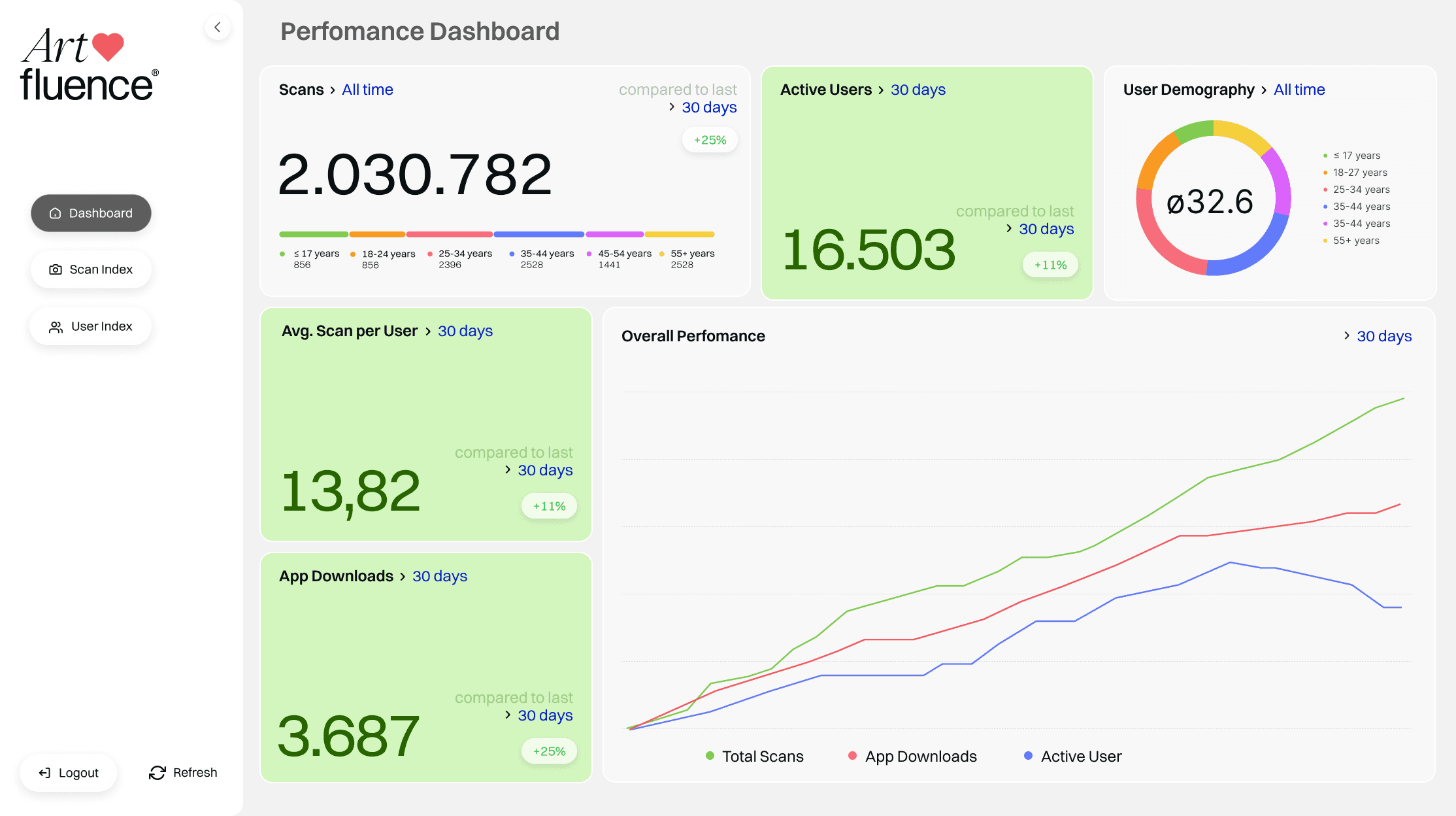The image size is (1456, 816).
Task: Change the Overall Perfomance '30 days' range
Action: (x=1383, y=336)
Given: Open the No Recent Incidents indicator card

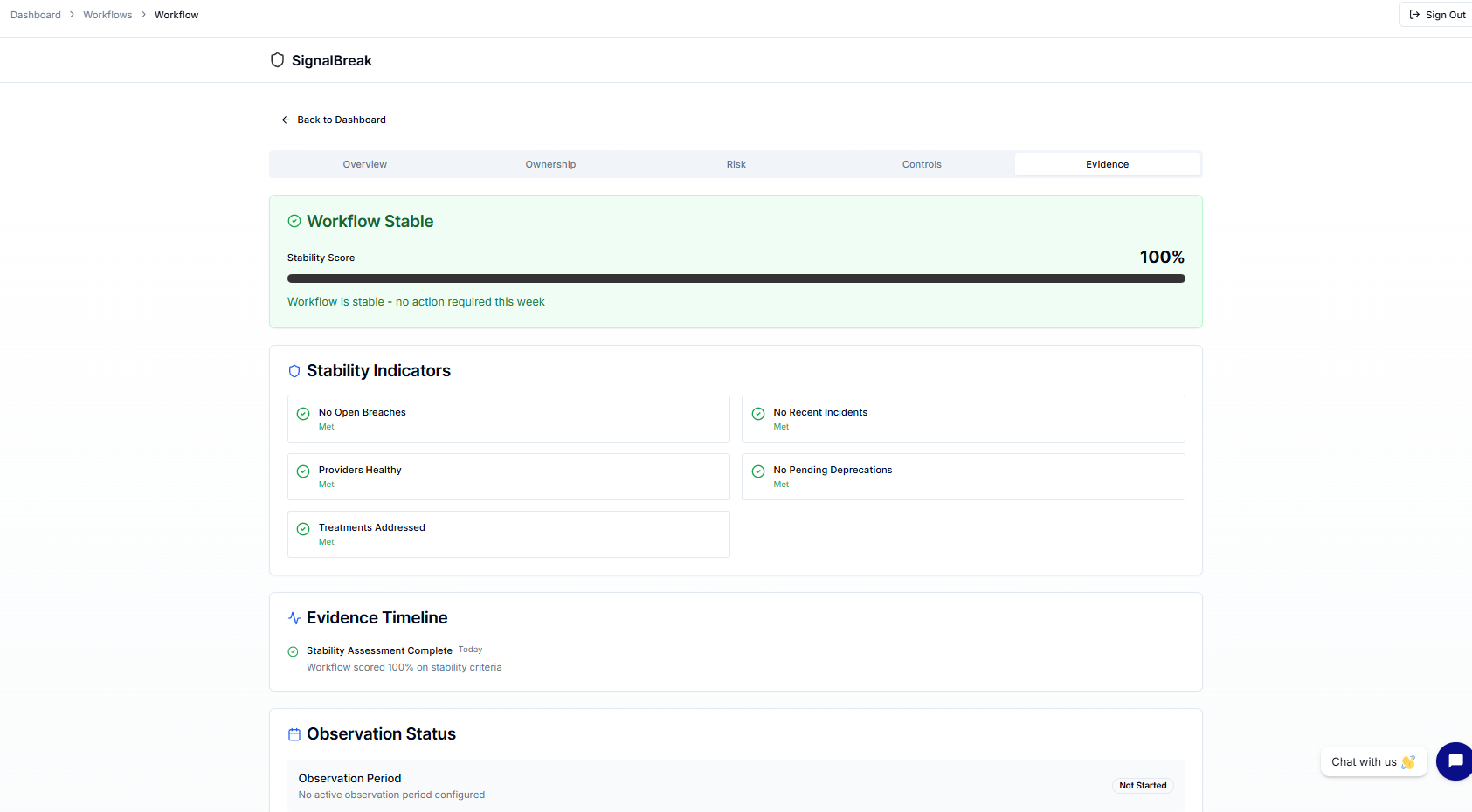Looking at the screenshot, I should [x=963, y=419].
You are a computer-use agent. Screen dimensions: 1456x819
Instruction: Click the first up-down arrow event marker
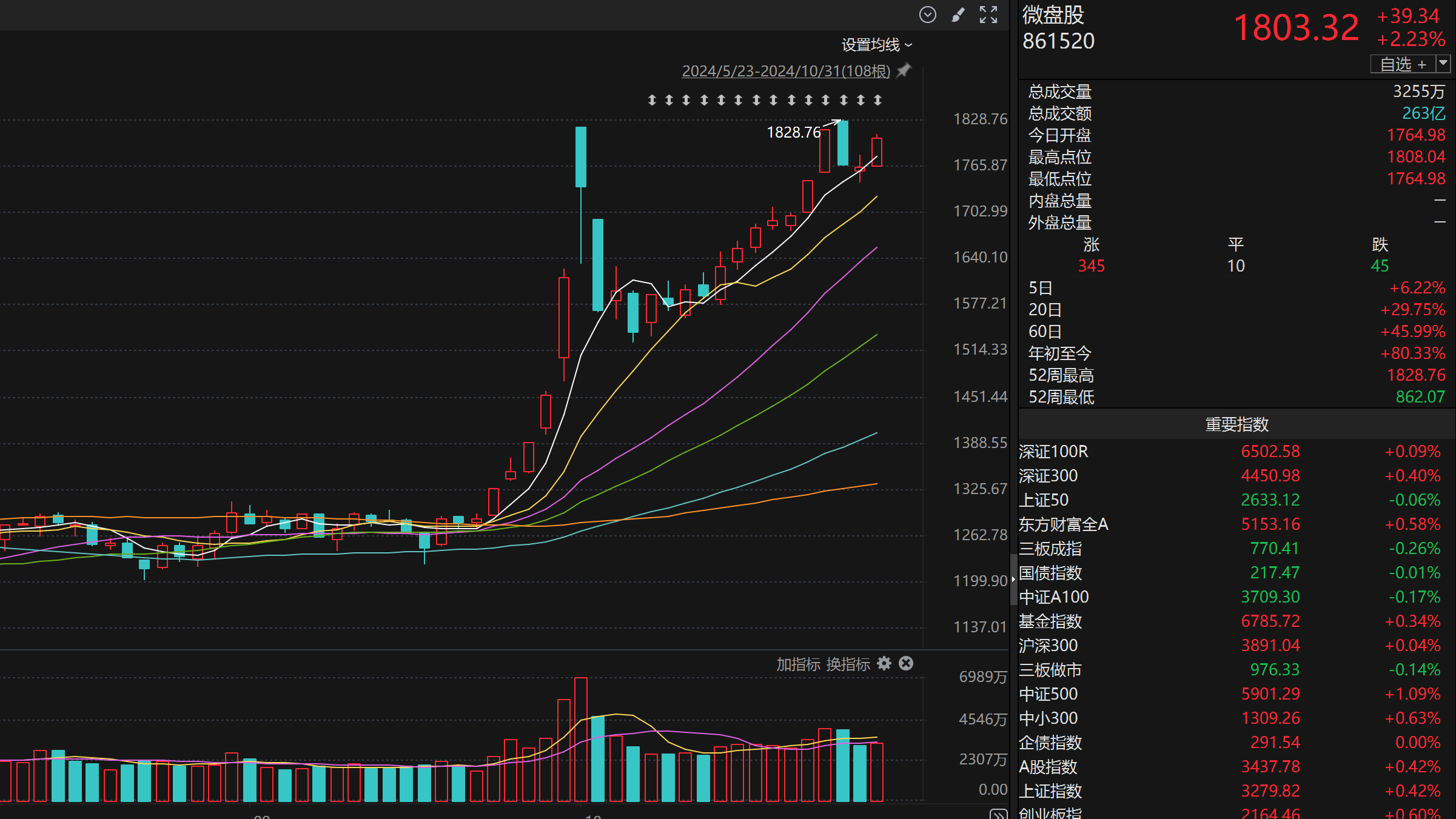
* * * *
* [Exercise directions]:
The lines to be quoted run from the line containing "Given: Open the" through the end of the entries above, both included; quote them exactly and leave out any pictures.

* [Answer box]:
Given: Open the No Recent Incidents indicator card

Looking at the screenshot, I should [x=963, y=419].
You are a computer-use agent. Screen dimensions: 1456x819
Instruction: Click the first up-down arrow event marker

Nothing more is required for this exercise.